Am nächsten Morgen geht sie los, ohne zu wissen, wohin. Sonst bleibt sie meist auf den Wegen, die sie am Anfang einschlägt, und übersieht zu viel. Bei der letzten Wohnung hat sie den Weg am Kanal entlang zwei Straßen weiter erst beim Ausziehen entdeckt. Als sie noch bei ihrer Schwester wohnte, hat sie den Holzverschlag am Dachboden erst gefunden, nachdem ihre Schwester sie zum dritten Mal gefragt hatte, wie lange sie noch bleiben wolle. Nur zwei Mal ist sie auf den Dachboden gestiegen und hat im Verschlag gelesen, mit dem Wind im Rücken.
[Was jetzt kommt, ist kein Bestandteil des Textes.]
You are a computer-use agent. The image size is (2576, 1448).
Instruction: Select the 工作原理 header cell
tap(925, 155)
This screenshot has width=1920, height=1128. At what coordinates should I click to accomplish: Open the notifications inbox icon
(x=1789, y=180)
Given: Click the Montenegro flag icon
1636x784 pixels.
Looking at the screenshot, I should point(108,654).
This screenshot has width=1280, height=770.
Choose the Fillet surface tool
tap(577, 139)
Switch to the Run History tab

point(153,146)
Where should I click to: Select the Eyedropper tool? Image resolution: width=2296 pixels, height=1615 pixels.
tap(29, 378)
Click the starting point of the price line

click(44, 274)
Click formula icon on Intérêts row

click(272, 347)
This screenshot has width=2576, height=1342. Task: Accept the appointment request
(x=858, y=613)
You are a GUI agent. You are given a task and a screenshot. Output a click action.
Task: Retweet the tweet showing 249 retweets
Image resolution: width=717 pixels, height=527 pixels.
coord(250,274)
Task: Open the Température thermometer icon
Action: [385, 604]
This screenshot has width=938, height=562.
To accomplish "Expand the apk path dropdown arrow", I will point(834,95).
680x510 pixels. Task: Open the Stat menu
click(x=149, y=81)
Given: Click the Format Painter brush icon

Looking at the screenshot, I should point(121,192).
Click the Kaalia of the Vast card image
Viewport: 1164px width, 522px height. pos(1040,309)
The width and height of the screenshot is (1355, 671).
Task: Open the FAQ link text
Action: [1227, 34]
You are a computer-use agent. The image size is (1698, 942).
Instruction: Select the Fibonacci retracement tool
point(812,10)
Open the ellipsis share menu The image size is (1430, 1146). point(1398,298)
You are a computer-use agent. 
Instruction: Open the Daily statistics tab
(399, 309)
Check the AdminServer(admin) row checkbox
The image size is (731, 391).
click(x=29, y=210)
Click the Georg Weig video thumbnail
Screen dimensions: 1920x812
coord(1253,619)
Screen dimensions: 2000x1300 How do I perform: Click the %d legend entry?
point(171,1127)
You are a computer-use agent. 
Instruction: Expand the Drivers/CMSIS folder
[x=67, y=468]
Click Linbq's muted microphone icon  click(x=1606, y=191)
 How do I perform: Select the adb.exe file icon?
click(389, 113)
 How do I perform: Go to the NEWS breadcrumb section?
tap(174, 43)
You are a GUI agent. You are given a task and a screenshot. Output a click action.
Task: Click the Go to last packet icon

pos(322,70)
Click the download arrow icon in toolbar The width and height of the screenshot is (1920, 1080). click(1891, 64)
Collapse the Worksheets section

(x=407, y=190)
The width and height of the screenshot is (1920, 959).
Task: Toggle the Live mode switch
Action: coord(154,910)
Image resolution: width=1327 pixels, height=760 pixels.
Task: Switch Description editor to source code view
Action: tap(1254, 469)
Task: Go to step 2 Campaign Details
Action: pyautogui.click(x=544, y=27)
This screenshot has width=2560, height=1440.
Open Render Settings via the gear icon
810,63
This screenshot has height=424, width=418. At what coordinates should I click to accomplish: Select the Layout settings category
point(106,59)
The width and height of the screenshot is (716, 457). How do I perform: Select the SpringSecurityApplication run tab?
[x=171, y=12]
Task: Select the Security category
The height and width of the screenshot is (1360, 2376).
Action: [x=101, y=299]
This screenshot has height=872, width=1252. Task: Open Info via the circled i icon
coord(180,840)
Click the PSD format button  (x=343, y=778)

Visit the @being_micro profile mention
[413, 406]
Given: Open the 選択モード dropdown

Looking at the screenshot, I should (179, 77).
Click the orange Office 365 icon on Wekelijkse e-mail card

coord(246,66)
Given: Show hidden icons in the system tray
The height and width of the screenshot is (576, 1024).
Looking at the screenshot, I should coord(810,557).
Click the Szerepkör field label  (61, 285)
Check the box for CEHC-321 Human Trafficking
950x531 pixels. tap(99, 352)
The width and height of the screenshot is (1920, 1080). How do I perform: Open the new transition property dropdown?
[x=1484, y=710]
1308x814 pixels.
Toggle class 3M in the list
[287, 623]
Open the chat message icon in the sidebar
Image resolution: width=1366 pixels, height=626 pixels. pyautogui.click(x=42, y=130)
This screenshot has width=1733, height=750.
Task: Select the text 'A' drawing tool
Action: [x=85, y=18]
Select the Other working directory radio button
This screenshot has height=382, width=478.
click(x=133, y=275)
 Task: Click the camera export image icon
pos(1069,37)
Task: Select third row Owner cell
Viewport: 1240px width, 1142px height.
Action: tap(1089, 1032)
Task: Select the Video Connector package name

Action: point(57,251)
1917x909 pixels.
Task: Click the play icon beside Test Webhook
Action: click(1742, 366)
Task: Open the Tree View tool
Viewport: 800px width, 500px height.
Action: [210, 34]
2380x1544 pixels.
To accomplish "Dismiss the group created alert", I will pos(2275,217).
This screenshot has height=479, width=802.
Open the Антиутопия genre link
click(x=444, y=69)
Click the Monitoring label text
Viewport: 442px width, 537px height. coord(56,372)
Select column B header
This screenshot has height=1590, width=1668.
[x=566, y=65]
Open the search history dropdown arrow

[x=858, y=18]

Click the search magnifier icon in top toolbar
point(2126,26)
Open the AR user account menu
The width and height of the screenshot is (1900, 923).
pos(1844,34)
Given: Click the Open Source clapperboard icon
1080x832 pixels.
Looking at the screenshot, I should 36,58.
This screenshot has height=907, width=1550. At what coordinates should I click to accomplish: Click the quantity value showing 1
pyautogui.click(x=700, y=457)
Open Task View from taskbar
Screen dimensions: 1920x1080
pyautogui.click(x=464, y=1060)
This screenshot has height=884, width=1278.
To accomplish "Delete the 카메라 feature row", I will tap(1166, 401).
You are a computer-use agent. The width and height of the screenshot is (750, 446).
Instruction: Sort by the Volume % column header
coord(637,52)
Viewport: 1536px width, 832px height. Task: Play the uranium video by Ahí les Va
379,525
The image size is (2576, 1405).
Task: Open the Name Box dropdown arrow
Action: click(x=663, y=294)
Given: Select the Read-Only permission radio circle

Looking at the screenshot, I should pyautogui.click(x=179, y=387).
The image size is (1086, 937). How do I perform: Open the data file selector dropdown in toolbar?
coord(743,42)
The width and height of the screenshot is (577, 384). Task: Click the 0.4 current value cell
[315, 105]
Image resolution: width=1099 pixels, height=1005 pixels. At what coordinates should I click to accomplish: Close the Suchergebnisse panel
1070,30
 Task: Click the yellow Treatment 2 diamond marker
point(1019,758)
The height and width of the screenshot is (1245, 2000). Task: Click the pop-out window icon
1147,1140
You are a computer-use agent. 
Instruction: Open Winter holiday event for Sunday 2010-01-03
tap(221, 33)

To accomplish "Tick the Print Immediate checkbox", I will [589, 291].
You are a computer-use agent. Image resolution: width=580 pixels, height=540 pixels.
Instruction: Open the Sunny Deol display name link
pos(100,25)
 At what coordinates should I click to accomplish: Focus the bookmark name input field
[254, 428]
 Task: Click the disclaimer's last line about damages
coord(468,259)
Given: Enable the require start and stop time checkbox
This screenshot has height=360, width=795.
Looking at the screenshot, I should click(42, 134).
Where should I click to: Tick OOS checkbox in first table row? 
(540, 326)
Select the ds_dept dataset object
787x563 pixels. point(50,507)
Manchmal kommt es auch vor, dass sie sich gar nicht mehr aus einem Zimmer fortbewegt, wenn sie ihre Unterwäsche zum Trocknen aufgehängt hat und sich mit einem Buch unter einem Leintuch versteckt. In ihrem letzten Streit hat ihre Schwester ihr vorgeworfen, dass sie sich das Herumvagabundieren schönrede und durch das ständige Umziehen so tue, als könne sie ihren Problemen damit endlos aus dem Weg gehen. Sie meinte daraufhin, dass nicht alle ihre Probleme mit noch mehr Krempel überdecken könnten und auf den zweiten Kleiderständer neben dem Kasten ihrer Schwester gedeutet.

Schon nach wenigen Schritten hält sie hinter dem Haus kurz inne, unsicher, ob die Wiese noch dazu gehört. Sie findet einen Grenzstein im hüfthohen Gras, kann aber keine weiteren entdecken. Vor ihr liegt ein lichter Wald, dahinter muss der Fluss verlaufen, den sie nachts deutlicher hört. Erst als sie den Abhang hinabsteigt und sich dem Waldstück nähert, bemerkt sie die kahle, schwarze Fläche. Sie nähert sich langsam, es sieht so aus, als hätte der Brand plötzlich aufgehört, an einer scharfen Kante entlang wachsen Gräser, dahinter ist es schwarz. Sie zögert, auf die abgebrannte Fläche zu treten, Baumstümpfe und Steine sind zu erkennen, sonst nichts. Wie lange ist der Brand her? Keine Grashalme, keine Tierspuren, nur schwarze Asche. Sie geht bis zur Trennlinie, blieb im Gras stehen. Sie hat schon abgebrannte Waldhänge gesehen, Schneisen, die zwischen den Bäumen große Flächen aufreißen, bevor wieder neue Triebe aus dem Boden brechen. Aber hier erscheint ihr alles tot.